Complete step by step answer:
We know that oxidation state is the loss of an electron in a chemical compound. We can now see a few rules of oxidation numbers.
-A free element would have zero as its oxidation number.
-Monatomic ions would have an oxidation number same as the charge of the ion.
-In hydrogen, the oxidation number is ${\text{ + 1,}}$ when combined with elements showing less electronegativity, the oxidation number of hydrogen would -1.
-In compounds of oxygen, the oxidation number of oxygen would be -2 and in peroxides, the oxidation state would be -1.
-Elements present in group 1 could contain +1 oxidation number.
-Elements present in group 2 could contain +2 oxidation numbers.
-Elements in group 17 could contain -1 oxidation number.
-Total of oxidation number of all atoms seen in neutral compounds is zero.
-In polyatomic ions, the sum of the oxidation number is similar to the ionic charge.
-The given compound is $\left[ {FeS{O_4} \cdot {{\left( {N{H_4}} \right)}_2} \cdot 6{H_2}O} \right]$.
Let us keep the oxidation state of $Fe$ as x.

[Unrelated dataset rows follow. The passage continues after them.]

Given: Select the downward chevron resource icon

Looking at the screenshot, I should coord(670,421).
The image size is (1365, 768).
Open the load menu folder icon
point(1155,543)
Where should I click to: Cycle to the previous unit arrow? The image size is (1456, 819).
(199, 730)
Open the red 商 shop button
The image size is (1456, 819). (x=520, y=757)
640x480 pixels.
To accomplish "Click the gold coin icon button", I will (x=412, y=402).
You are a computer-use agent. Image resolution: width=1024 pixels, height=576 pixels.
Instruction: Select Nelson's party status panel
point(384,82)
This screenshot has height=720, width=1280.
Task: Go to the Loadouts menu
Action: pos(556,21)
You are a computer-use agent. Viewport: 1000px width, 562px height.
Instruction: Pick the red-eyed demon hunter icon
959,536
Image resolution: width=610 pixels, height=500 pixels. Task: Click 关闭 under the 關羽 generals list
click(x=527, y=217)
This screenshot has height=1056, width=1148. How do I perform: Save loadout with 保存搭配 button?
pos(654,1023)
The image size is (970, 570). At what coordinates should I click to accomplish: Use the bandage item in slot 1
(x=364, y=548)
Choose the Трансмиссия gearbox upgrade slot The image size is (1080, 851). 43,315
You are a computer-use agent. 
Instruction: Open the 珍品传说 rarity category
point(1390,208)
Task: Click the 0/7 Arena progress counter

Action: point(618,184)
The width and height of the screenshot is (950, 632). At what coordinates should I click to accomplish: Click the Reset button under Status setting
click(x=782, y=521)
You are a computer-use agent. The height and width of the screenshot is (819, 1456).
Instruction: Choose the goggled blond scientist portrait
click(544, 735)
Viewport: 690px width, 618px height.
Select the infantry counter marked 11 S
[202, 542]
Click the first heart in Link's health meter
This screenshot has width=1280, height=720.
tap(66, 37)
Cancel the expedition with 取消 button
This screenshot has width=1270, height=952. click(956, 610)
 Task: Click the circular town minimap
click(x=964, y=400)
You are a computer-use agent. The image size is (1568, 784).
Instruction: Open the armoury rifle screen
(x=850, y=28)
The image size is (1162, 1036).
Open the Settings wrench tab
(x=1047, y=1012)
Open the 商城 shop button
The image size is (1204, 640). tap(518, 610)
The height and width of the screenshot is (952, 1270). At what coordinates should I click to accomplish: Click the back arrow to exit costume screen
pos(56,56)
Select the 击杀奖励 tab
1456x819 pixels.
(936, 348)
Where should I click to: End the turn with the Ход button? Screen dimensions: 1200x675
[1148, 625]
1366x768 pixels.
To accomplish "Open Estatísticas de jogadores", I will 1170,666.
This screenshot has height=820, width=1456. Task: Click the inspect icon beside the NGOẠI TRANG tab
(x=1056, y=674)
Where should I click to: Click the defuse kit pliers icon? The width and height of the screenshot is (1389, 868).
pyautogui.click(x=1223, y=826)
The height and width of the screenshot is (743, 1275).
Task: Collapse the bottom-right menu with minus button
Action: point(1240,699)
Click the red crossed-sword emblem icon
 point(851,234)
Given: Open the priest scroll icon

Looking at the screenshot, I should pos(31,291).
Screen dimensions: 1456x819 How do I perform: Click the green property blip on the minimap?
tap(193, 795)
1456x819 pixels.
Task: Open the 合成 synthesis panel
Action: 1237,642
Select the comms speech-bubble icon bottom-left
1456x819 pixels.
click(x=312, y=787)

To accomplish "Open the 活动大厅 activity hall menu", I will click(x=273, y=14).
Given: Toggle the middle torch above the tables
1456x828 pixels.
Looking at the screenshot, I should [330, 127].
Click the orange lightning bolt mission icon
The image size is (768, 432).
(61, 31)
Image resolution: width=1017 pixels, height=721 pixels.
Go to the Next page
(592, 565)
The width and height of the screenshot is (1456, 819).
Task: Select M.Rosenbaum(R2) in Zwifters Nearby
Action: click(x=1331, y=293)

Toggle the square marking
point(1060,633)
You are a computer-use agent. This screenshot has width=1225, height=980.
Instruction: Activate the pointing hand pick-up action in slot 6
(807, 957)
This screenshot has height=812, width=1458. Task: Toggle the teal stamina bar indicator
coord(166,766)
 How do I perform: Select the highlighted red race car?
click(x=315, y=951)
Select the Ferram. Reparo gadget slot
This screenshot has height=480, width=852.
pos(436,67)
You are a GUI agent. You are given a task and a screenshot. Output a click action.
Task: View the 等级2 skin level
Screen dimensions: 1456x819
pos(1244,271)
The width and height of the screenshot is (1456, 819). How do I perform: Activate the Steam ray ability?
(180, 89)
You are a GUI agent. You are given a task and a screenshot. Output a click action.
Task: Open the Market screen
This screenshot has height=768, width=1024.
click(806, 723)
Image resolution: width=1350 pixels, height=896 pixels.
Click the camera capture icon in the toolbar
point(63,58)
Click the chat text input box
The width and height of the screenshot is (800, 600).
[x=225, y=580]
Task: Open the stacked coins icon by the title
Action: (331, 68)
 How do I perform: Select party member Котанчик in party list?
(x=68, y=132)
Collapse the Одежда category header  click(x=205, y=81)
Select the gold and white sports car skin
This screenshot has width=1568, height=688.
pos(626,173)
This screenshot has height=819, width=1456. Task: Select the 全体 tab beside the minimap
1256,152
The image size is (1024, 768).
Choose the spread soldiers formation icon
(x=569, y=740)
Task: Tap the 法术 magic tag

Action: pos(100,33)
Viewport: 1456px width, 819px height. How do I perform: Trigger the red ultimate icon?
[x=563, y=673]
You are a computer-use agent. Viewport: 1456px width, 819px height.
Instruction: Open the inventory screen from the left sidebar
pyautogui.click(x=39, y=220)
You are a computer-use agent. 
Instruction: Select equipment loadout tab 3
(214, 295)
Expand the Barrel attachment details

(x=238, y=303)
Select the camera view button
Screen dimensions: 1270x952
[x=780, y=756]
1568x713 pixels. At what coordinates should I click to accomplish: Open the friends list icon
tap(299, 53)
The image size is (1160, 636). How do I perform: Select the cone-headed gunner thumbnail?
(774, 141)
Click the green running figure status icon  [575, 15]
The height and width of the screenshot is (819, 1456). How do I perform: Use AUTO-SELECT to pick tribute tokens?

-The oxidation number of $N{H_4}$ is $ + 1$
-The oxidation number of $S{O_4}$ is $ - 2$
-The oxidation number of $H$ is $ + 1$
-The oxidation number of $O$ is $ - 2$
-The oxidation number of $Fe$ in $\left[ {FeS{O_4} \cdot {{\left( {N{H_4}} \right)}_2} \cdot 6{H_2}O} \right]$ is calculated as,
$x + 2\left( { + 1} \right) + 2\left( { - 2} \right) + 6\left( {2\left( 1 \right)2} \right) = 0$
$ \Rightarrow x + 2 - 4 + 6\left[ {2 - 2} \right] = 0$
On simplifying we get,
$ \Rightarrow x - 2 + 0 = 0$
$ \Rightarrow x - 2 = 0$
$ \Rightarrow x = + 2$
The oxidation state of $Fe$ in $\left[ {FeS{O_4} \cdot {{\left( {N{H_4}} \right)}_2} \cdot 6{H_2}O} \right]$ is $ + 2$.
Therefore, the option (B) is correct.

Note: We have to remember that the Mohr salt is otherwise called ammonium ferrous sulfate or ammonium iron(II)sulfate. We know that it is the inorganic compound that has two different cations $F{e^{2 + }}$ and $N{H_4}^ + $. It comes under a double salt of ferrous sulfate and ammonium sulfate.
In ferrous sulfate, a polyatomic anion which has -2 charges is sulfate. Therefore, +2 charged iron is required to neutralize the -2 charge of sulfate ion. Hence, the oxidation state of Fe in Mohr salt is +2.